Activity. Would you restate all the data that follows, word for word?
- - - - -
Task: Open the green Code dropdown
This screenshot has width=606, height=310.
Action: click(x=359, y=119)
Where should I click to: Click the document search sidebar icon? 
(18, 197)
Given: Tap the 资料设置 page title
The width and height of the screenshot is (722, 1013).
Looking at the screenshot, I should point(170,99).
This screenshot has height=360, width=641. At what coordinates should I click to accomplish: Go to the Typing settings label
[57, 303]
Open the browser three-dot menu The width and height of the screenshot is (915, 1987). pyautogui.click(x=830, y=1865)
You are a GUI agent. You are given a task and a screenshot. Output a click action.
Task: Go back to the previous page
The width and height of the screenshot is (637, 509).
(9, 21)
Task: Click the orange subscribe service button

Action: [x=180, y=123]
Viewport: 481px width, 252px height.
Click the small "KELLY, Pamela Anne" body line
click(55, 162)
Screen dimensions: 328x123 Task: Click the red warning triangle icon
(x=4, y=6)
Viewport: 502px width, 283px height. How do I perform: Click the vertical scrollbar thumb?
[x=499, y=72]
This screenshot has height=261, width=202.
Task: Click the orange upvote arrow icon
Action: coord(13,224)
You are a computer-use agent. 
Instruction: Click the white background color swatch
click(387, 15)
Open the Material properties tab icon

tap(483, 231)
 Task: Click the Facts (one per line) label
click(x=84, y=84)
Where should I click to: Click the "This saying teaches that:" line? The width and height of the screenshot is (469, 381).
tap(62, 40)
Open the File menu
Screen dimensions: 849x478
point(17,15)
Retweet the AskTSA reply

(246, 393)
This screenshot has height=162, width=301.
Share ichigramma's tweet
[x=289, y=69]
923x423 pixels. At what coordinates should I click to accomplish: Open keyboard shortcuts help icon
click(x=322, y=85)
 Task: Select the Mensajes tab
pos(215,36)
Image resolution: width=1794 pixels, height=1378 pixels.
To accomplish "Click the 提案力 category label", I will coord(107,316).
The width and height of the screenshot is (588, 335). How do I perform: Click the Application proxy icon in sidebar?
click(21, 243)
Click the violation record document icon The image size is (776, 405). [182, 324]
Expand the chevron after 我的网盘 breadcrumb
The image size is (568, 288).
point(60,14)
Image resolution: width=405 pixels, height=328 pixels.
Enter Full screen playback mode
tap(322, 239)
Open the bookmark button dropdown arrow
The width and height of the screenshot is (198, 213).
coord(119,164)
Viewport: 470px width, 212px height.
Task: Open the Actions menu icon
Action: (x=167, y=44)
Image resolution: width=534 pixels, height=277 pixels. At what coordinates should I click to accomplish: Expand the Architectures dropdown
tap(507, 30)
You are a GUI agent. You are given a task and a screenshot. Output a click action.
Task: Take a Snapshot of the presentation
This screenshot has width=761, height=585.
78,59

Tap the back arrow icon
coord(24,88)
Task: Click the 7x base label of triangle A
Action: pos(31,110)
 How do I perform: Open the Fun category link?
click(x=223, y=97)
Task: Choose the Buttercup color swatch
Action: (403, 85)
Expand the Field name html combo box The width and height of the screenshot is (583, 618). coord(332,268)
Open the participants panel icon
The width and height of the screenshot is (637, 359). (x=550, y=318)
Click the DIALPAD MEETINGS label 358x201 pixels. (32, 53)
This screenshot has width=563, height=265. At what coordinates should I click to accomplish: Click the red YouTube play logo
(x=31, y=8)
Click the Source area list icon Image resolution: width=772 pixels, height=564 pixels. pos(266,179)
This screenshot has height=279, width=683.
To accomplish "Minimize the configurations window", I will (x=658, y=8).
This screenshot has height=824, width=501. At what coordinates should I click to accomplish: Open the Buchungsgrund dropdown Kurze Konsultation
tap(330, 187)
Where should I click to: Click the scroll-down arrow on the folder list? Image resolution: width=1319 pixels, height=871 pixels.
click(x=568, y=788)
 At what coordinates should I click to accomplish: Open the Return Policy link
- - - - -
Written answer.
Task: Open the green Code dropdown
This screenshot has width=606, height=310.
Action: click(x=359, y=119)
Where should I click to: Click the document search sidebar icon? 
(18, 197)
Given: Tap the 资料设置 page title
The width and height of the screenshot is (722, 1013).
Looking at the screenshot, I should point(170,99).
This screenshot has height=360, width=641. At what coordinates should I click to accomplish: Go to the Typing settings label
[57, 303]
Open the browser three-dot menu The width and height of the screenshot is (915, 1987). pyautogui.click(x=830, y=1865)
You are a GUI agent. You are given a task and a screenshot. Output a click action.
Task: Go back to the previous page
The width and height of the screenshot is (637, 509).
(9, 21)
Task: Click the orange subscribe service button

Action: [x=180, y=123]
Viewport: 481px width, 252px height.
Click the small "KELLY, Pamela Anne" body line
click(55, 162)
Screen dimensions: 328x123 Task: Click the red warning triangle icon
(x=4, y=6)
Viewport: 502px width, 283px height. How do I perform: Click the vertical scrollbar thumb?
[x=499, y=72]
This screenshot has height=261, width=202.
Task: Click the orange upvote arrow icon
Action: coord(13,224)
You are a computer-use agent. 
Instruction: Click the white background color swatch
click(387, 15)
Open the Material properties tab icon

tap(483, 231)
 Task: Click the Facts (one per line) label
click(x=84, y=84)
Where should I click to: Click the "This saying teaches that:" line? The width and height of the screenshot is (469, 381).
tap(62, 40)
Open the File menu
Screen dimensions: 849x478
point(17,15)
Retweet the AskTSA reply

(246, 393)
This screenshot has height=162, width=301.
Share ichigramma's tweet
[x=289, y=69]
923x423 pixels. At what coordinates should I click to accomplish: Open keyboard shortcuts help icon
click(x=322, y=85)
 Task: Select the Mensajes tab
pos(215,36)
Image resolution: width=1794 pixels, height=1378 pixels.
To accomplish "Click the 提案力 category label", I will coord(107,316).
The width and height of the screenshot is (588, 335). How do I perform: Click the Application proxy icon in sidebar?
click(21, 243)
Click the violation record document icon The image size is (776, 405). [182, 324]
Expand the chevron after 我的网盘 breadcrumb
The image size is (568, 288).
point(60,14)
Image resolution: width=405 pixels, height=328 pixels.
Enter Full screen playback mode
tap(322, 239)
Open the bookmark button dropdown arrow
The width and height of the screenshot is (198, 213).
coord(119,164)
Viewport: 470px width, 212px height.
Task: Open the Actions menu icon
Action: (x=167, y=44)
Image resolution: width=534 pixels, height=277 pixels. At what coordinates should I click to accomplish: Expand the Architectures dropdown
tap(507, 30)
You are a GUI agent. You are given a task and a screenshot. Output a click action.
Task: Take a Snapshot of the presentation
This screenshot has width=761, height=585.
78,59

Tap the back arrow icon
coord(24,88)
Task: Click the 7x base label of triangle A
Action: pos(31,110)
 How do I perform: Open the Fun category link?
click(x=223, y=97)
Task: Choose the Buttercup color swatch
Action: (403, 85)
Expand the Field name html combo box The width and height of the screenshot is (583, 618). coord(332,268)
Open the participants panel icon
The width and height of the screenshot is (637, 359). (x=550, y=318)
Click the DIALPAD MEETINGS label 358x201 pixels. (32, 53)
This screenshot has width=563, height=265. At what coordinates should I click to accomplish: Click the red YouTube play logo
(x=31, y=8)
Click the Source area list icon Image resolution: width=772 pixels, height=564 pixels. pos(266,179)
This screenshot has height=279, width=683.
To accomplish "Minimize the configurations window", I will (x=658, y=8).
This screenshot has height=824, width=501. At what coordinates should I click to accomplish: Open the Buchungsgrund dropdown Kurze Konsultation
tap(330, 187)
Where should I click to: Click the scroll-down arrow on the folder list? Image resolution: width=1319 pixels, height=871 pixels.
click(x=568, y=788)
 At what coordinates should I click to accomplish: Open the Return Policy link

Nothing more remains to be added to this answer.